At a critical stage where AI agents are evolving toward complex, multi-step tasks, the open-source community welcomes a new rising star. The Jan team has officially released Jan-v2-VL-Max—a 30-billion parameter multimodal large model specifically designed for long-term, high-stability automated execution scenarios. It has surpassed Google's Gemini 2.5 Pro and DeepSeek R1 in key metrics, injecting strong momentum into the open-source agent ecosystem.

image.png

Focusing on the "error accumulation" problem, it effectively tackles "off-track" issues in multi-step execution

Currently, multimodal agents often face the "error accumulation" issue when executing long sequences of operations (such as automated UI operations or cross-application task flows), where small deviations in intermediate steps lead to significant task deviations later on. Jan-v2-VL-Max introduces a LoRA-based RLVR (Reinforced Long-horizon Vision-Language Reasoning) technology, significantly improving the consistency and interference resistance of the reasoning chain while maintaining the capabilities of the Qwen3-VL-30B base model, ensuring accurate execution even after dozens of steps.
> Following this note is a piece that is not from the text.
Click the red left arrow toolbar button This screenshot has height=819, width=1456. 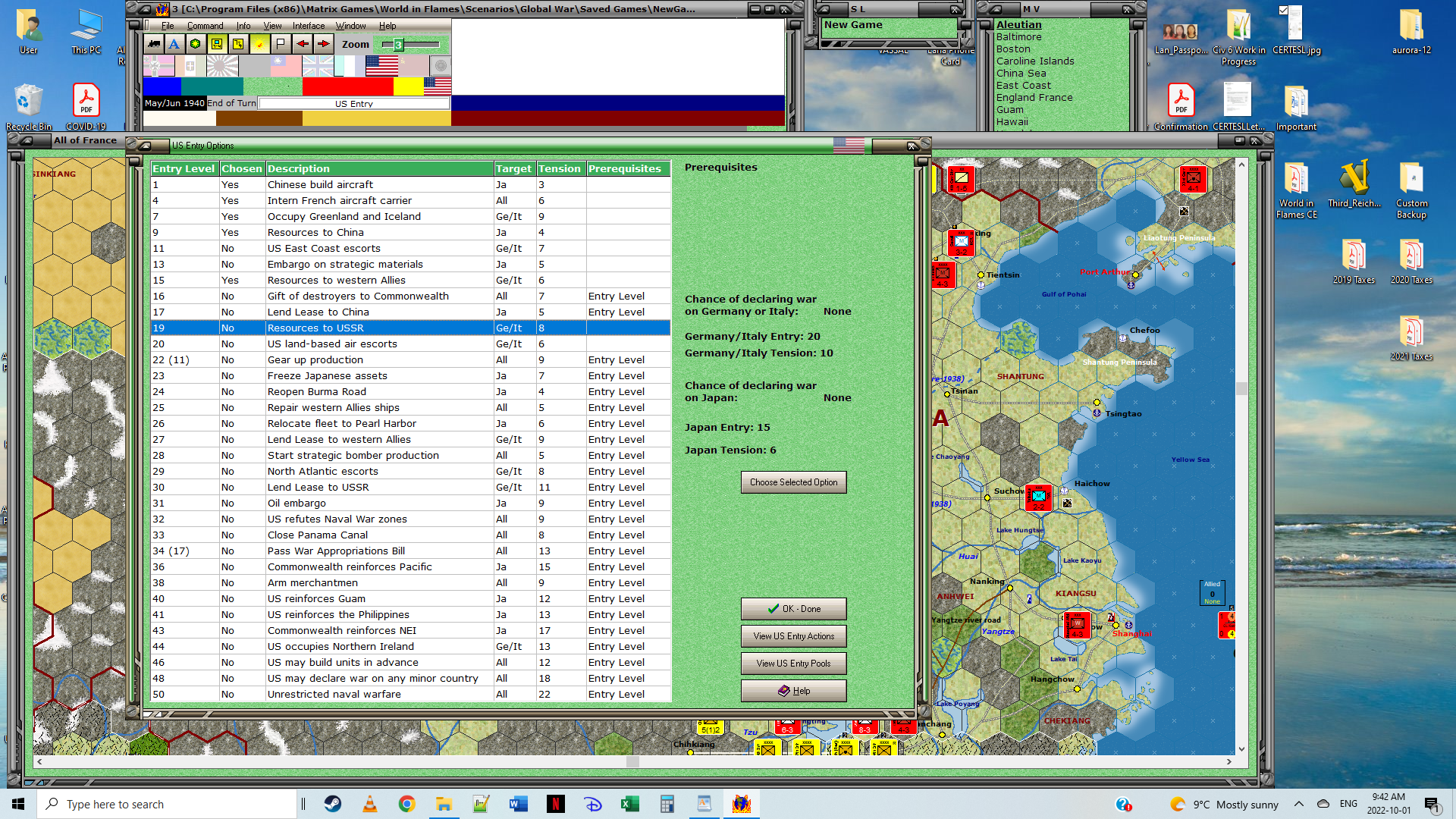tap(303, 44)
Top in the "Hallucination-Decay Return" test, defining a new benchmark for agents

The model performs exceptionally well in the new evaluation benchmark "Hallucination-Decay Return (HDR)," which specifically measures how quickly the return rate decreases due to hallucinations or logical breakdowns as the task length increases. Jan-v2-VL-Max maintains high return stability in long-sequence tasks, surpassing Gemini 2.5 Pro and DeepSeek R1, verifying its reliability in real-world automation scenarios.

image.png

Ready to use, supporting efficient local deployment

To lower the entry barrier, the Jan team provides:

- A web-based interactive interface, allowing users to upload images, input instructions, and test multi-step automation processes;

- A vLLM-optimized local deployment solution that supports efficient operation on consumer-grade GPUs, making it easy for developers to integrate into their own agent systems.

A breakthrough in "long thinking" for the open-source community

Although Jan-v2-VL-Max achieves only a "minor improvement" in long-sequence execution compared to the base model, in the agent field, every 1% increase in stability represents a qualitative change in usability. This achievement marks that the open-source community is moving from "single-step response" to "long-term planning," providing a practical open-source foundation for high-value scenarios such as UI automation, robot control, and multi-tool collaboration.

AIbase believes that when the competition among large models shifts from "who is smarter" to "who is more reliable," the Jan team's focus on execution stability is timely. As agents are about to become the main interaction paradigm of AI, Jan-v2-VL-Max may become a key piece for developers to build "never-failing" intelligent agents.